--- Start of RECORD SET ---

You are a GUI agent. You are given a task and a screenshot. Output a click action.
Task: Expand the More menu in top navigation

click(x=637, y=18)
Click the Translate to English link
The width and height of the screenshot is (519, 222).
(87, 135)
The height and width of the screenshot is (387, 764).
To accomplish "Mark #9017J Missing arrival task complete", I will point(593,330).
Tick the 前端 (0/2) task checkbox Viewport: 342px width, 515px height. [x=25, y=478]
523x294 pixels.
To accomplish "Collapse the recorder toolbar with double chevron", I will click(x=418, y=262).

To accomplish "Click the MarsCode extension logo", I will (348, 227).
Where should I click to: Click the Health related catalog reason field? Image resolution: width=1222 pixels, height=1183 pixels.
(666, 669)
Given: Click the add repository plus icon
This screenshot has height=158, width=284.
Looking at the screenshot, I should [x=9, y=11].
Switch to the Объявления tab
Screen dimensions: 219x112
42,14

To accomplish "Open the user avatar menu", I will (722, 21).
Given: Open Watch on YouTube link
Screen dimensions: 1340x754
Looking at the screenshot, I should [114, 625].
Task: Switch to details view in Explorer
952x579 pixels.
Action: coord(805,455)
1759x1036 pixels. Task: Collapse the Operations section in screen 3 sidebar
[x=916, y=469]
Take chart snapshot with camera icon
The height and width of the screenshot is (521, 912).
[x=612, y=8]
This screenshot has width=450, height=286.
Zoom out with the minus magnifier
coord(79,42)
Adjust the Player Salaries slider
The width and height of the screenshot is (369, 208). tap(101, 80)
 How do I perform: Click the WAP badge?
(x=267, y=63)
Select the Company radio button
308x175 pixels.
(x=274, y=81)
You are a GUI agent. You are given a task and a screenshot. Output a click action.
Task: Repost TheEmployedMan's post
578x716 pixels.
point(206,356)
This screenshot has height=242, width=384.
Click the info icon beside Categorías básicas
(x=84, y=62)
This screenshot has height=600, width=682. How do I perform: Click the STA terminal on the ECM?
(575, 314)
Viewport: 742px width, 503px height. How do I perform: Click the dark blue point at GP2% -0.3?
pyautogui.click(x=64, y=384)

--- End of RECORD SET ---

Please change "How do I perform" to "How can I do" throughout the data above, leaving everything else as it is.

THE OUTPUT
You are a GUI agent. You are given a task and a screenshot. Output a click action.
Task: Expand the More menu in top navigation

click(x=637, y=18)
Click the Translate to English link
The width and height of the screenshot is (519, 222).
(87, 135)
The height and width of the screenshot is (387, 764).
To accomplish "Mark #9017J Missing arrival task complete", I will point(593,330).
Tick the 前端 (0/2) task checkbox Viewport: 342px width, 515px height. [x=25, y=478]
523x294 pixels.
To accomplish "Collapse the recorder toolbar with double chevron", I will click(x=418, y=262).

To accomplish "Click the MarsCode extension logo", I will (348, 227).
Where should I click to: Click the Health related catalog reason field? Image resolution: width=1222 pixels, height=1183 pixels.
(666, 669)
Given: Click the add repository plus icon
This screenshot has height=158, width=284.
Looking at the screenshot, I should [x=9, y=11].
Switch to the Объявления tab
Screen dimensions: 219x112
42,14

To accomplish "Open the user avatar menu", I will (722, 21).
Given: Open Watch on YouTube link
Screen dimensions: 1340x754
Looking at the screenshot, I should [114, 625].
Task: Switch to details view in Explorer
952x579 pixels.
Action: coord(805,455)
1759x1036 pixels. Task: Collapse the Operations section in screen 3 sidebar
[x=916, y=469]
Take chart snapshot with camera icon
The height and width of the screenshot is (521, 912).
[x=612, y=8]
This screenshot has width=450, height=286.
Zoom out with the minus magnifier
coord(79,42)
Adjust the Player Salaries slider
The width and height of the screenshot is (369, 208). tap(101, 80)
 How can I do: Click the WAP badge?
(x=267, y=63)
Select the Company radio button
308x175 pixels.
(x=274, y=81)
You are a GUI agent. You are given a task and a screenshot. Output a click action.
Task: Repost TheEmployedMan's post
578x716 pixels.
point(206,356)
This screenshot has height=242, width=384.
Click the info icon beside Categorías básicas
(x=84, y=62)
This screenshot has height=600, width=682. How can I do: Click the STA terminal on the ECM?
(575, 314)
Viewport: 742px width, 503px height. How can I do: Click the dark blue point at GP2% -0.3?
pyautogui.click(x=64, y=384)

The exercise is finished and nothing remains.